5. Don't mention the war! (The war between Matt Cardle and success)
Amongst the megastars, the Alexandras, Leonas and JLSess that the show has produced, there have been unlucky ones. Steve Brookstein, now famous for repeatedly refusing to be on the Buzzcocks Identity Parade. The one mums like who looks a bit fit now he's grown some hair. The super camp welsh one from a few years ago who appeared to be formed from candles and lint. And bless his ever alternative and indie loving heart, but I'd put money on last year's winner Matt Cardle soon becoming known only as "you know, he looked like a thinner Ricky Gervais. I think he had a hat. Was there a hat?" So when little Frankie confided in the judges that he wished to be as successful as Old Curdly Cardigan, the X Factor elders decided the skanky scamp had taken one mickey too many and turfed him out.
Why wouldn't he try to get it on with David Essex's former missus?
Wither the X Factor audience. Many of the viewers at home are tweens, teens, nans in sparkly cardigans and women who buy sovereign jewellery from Index. When you're up on stage it's like having to hold the attention of a million magpies. And there's a directly proportional link between the success of a contestant and the amount of glitter they smear on themselves. Seriously, I made a graph. Although it's a bit wonky because I had to bend it to fit on Rachel Adedeje. And when Frankie started muttering about credibility when it was suggested he might like to wear a silver wetsuit for David Bowie week, he was out. This also explains why Kitty is still in the competition.
7. The camera needs to see everything your family do
Gary's got a fist of pure emotion- and if he thought Papa Cocozza was reluctant to let the crew film an operation to remove his ingrown toenail, or Flopsy Cocozza wouldn't tear up for the team after being diagnosed with mixamatosis he would be banging that fist on the judging table and demanding a new contestant who had read their contract and understood that anyone connected with Syco was entitled to a lifetime supply of upskirt pictures of the contestant's mum.
8. Hands off Sinitta
Simon Cowell may have gone Stateside but that doesn't mean he can't keep an eye on his exes. Reported sightings of Frankie's Cocozza suggest it's been everywhere from Newcastle (the Geordie shore girls) to Argyle (inside a left behind Little Mix legwarmer). So why wouldn't he try to get it on with David Essex's former missus? "Hey there, you looking for a Macho Man? Well, I...can sing a bit of it." Frankie, don't shit on your own doorstep. And if you didn't shag Sinitta, still don't shit on your own doorstep. Dermot has a very keen sense of smell.

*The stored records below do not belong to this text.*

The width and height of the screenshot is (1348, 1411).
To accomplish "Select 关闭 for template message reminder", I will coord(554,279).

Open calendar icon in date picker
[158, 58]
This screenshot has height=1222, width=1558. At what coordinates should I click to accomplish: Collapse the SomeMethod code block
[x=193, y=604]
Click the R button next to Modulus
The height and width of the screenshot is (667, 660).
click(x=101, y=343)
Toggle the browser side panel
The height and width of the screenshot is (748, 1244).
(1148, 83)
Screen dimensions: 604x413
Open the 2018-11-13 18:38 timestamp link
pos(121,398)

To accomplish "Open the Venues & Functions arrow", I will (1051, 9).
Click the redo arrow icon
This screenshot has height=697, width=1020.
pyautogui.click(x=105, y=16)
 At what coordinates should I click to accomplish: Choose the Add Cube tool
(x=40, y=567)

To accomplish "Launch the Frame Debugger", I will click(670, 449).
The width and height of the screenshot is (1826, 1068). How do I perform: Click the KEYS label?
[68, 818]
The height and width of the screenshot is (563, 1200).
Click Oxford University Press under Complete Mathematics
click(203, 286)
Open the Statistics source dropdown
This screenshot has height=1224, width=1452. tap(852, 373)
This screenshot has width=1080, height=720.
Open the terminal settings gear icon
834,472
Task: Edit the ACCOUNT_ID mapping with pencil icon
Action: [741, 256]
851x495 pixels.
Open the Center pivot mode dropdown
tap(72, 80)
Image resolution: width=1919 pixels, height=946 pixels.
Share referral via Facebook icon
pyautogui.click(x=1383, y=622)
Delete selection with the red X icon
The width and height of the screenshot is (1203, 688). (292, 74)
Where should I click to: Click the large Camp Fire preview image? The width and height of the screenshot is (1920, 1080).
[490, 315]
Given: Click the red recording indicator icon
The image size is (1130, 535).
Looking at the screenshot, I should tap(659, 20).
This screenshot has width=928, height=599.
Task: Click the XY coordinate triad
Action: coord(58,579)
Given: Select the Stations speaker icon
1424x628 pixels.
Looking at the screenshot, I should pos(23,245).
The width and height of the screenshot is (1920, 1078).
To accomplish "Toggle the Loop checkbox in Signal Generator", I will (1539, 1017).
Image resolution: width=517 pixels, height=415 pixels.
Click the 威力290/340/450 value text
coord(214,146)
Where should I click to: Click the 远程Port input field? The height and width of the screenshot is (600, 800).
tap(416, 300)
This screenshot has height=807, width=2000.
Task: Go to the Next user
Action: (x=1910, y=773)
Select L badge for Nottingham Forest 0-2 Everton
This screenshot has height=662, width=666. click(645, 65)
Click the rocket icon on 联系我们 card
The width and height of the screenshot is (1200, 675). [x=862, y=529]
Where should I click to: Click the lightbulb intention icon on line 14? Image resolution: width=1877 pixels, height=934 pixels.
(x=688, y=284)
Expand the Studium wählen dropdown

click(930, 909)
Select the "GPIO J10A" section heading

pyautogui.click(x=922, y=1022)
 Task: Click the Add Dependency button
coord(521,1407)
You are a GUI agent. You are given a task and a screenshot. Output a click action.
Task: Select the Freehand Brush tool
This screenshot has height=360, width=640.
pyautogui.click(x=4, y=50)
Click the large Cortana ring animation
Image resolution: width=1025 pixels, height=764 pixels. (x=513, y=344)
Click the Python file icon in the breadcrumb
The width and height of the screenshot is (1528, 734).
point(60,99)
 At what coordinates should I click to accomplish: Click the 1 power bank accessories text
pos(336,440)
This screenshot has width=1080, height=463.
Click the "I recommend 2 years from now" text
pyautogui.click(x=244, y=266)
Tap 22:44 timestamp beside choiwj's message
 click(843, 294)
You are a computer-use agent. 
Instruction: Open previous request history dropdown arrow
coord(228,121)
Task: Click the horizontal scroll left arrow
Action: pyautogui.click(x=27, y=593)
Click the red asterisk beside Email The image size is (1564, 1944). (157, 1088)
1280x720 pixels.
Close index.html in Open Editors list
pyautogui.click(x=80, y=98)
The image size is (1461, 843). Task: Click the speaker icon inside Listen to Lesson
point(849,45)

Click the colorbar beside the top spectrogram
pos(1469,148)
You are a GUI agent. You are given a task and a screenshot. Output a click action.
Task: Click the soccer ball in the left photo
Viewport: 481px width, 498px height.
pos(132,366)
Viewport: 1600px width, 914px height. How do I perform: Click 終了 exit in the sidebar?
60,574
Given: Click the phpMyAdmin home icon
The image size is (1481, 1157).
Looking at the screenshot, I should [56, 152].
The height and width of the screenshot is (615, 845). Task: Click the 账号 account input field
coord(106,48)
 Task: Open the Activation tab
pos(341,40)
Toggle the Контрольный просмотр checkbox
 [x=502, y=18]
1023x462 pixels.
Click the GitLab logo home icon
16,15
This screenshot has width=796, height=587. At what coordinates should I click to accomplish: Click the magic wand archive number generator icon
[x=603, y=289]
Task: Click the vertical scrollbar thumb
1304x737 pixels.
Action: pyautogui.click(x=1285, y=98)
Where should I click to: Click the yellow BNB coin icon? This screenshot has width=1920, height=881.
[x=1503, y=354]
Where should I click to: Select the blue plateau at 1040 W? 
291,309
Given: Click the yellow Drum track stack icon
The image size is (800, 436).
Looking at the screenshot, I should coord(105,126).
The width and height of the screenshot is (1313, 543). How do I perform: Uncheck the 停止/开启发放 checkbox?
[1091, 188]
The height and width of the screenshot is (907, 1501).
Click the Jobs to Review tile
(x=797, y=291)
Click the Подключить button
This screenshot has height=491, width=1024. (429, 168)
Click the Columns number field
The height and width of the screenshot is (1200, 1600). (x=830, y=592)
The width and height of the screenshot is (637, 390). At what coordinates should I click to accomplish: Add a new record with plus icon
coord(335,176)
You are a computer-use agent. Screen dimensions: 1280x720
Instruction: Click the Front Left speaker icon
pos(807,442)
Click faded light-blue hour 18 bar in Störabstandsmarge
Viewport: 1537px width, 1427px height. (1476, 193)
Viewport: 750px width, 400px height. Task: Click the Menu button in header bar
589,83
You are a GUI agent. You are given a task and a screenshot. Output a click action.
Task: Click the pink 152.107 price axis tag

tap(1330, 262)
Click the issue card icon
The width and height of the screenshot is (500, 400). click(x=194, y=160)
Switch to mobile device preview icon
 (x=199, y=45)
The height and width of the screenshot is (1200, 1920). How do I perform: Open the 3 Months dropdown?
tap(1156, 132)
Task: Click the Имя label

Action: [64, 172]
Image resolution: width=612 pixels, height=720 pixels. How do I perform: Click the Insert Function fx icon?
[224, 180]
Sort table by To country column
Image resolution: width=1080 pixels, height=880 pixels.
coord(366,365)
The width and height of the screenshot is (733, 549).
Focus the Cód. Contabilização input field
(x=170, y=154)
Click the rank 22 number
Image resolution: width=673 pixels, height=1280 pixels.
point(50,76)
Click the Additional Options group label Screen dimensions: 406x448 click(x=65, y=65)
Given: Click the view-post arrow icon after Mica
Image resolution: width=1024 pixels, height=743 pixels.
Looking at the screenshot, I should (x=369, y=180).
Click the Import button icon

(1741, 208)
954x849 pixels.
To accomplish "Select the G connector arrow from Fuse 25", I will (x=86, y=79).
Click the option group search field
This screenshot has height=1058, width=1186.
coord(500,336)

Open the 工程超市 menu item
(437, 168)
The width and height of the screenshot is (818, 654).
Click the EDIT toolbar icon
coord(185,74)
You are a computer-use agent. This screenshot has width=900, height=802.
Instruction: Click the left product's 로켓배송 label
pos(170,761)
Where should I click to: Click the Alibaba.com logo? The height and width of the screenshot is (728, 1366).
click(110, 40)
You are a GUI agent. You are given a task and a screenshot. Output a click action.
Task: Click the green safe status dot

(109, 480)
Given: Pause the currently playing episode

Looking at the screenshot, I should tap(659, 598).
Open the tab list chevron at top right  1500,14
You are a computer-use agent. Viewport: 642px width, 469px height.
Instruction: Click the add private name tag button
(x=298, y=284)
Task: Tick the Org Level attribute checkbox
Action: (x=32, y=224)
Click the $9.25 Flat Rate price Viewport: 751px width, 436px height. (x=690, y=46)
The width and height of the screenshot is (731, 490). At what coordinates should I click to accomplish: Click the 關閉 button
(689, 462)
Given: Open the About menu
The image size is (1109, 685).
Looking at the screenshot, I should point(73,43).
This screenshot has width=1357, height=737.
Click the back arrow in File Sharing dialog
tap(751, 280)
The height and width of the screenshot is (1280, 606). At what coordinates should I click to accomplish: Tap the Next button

9. Put your towels in the laundry basket
Because if you shared a room with Frankie and stood on a wet flannel, you couldn't be certain that he had only used it to clean his face. It could be that Marcus had the spunk to complain about Frankie's laundry abuse and the judges washed their hands of him. Which left Frankie on a sticky wicket.
10. Eat nothing but Nando's
The entire UK music industry is powered by spicy chicken. If you want to work in pop you need to know that two regular sides equals one fino and that Macho Peas will enhance your download sales. So after his 127th consecutive meal of Portugese poulet Frankie may have been moved to wipe his face on his paper napkin and say "guys, maybe tomorrow night we could just go for a curry?" He'd be out faster than you could say half chicken with extra hot Peri Peri and a corn on the cob.